V.S. Kugurakov* , A.F. Gainutdinova** , V.T. Dubrovin***
Kazan Federal University, Kazan, 420008 Russia
E-mail: *Vladimir.Kugurakov@kpfu.ru, **aida.ksu@gmail.com, ***yacheslav.Dubrovin@kpfu.ru
Received March 11, 2019
DOI: 10.26907/2541-7746.2019.2.292-300
For citation: Kugurakov V.S., Gainutdinova A.F., Dubrovin V.T. About permutations on the sets of tuples from elements of the finite field. Uchenye Zapiski Kazanskogo Universiteta.
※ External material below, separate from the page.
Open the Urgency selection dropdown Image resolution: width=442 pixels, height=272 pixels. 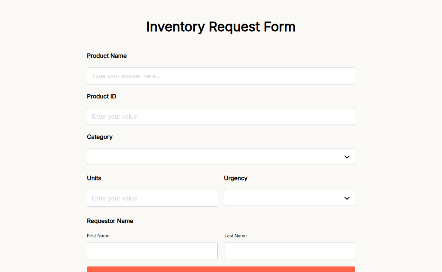[x=289, y=198]
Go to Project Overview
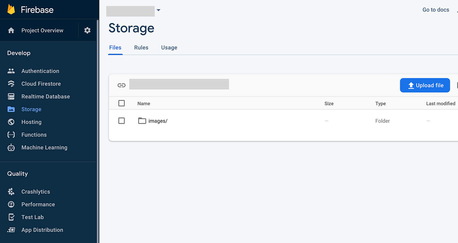 [x=42, y=30]
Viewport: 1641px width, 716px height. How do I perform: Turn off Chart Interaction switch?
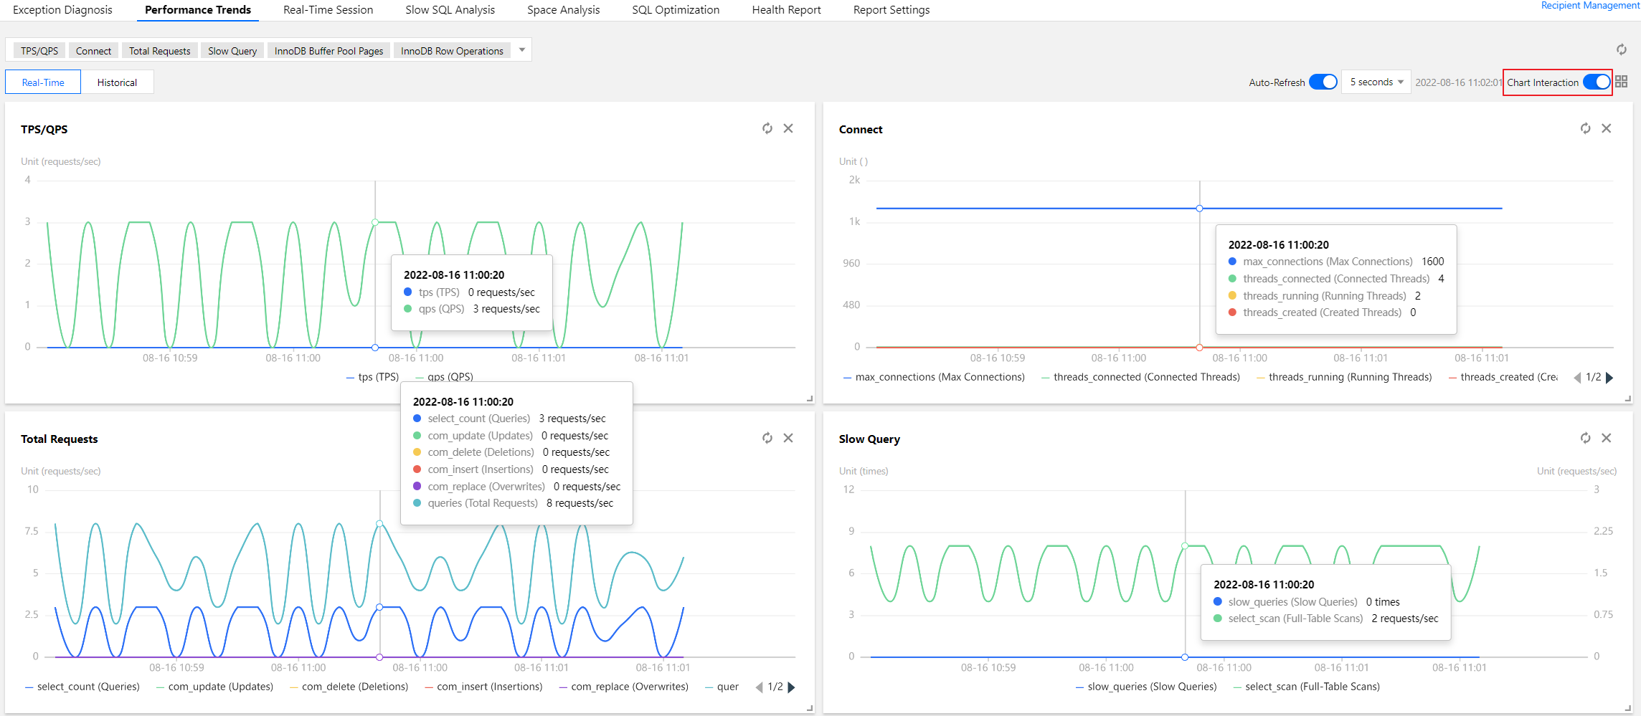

Seriya Fiziko-Matematicheskie Nauki, 2019, vol. 161, no. 2, pp. 292–300. doi: 10.26907/2541-7746.2019.2.292-300. (In Russian)
Abstract
The following problem was considered: let S = S1× S2×…× Sm be the Cartesian product of subsets Si that are subgroups of the multiplicative group of a finite field Fq of q elements or their extensions by adding a zero element; a map f: S→ S of S into itself can be specified by a system of polynomials f1,…,fm є Fq[x1,…,x m]. Necessary and sufficient conditions, for which the map f =< f1,…,fm > is bijective, were obtained. Then this problem was generalized to the case when the subsets Si are any subsets of Fq. The obtained results can be used to construct S-boxes and P-boxes in block ciphers and to calculate automorphism groups of error-correcting codes.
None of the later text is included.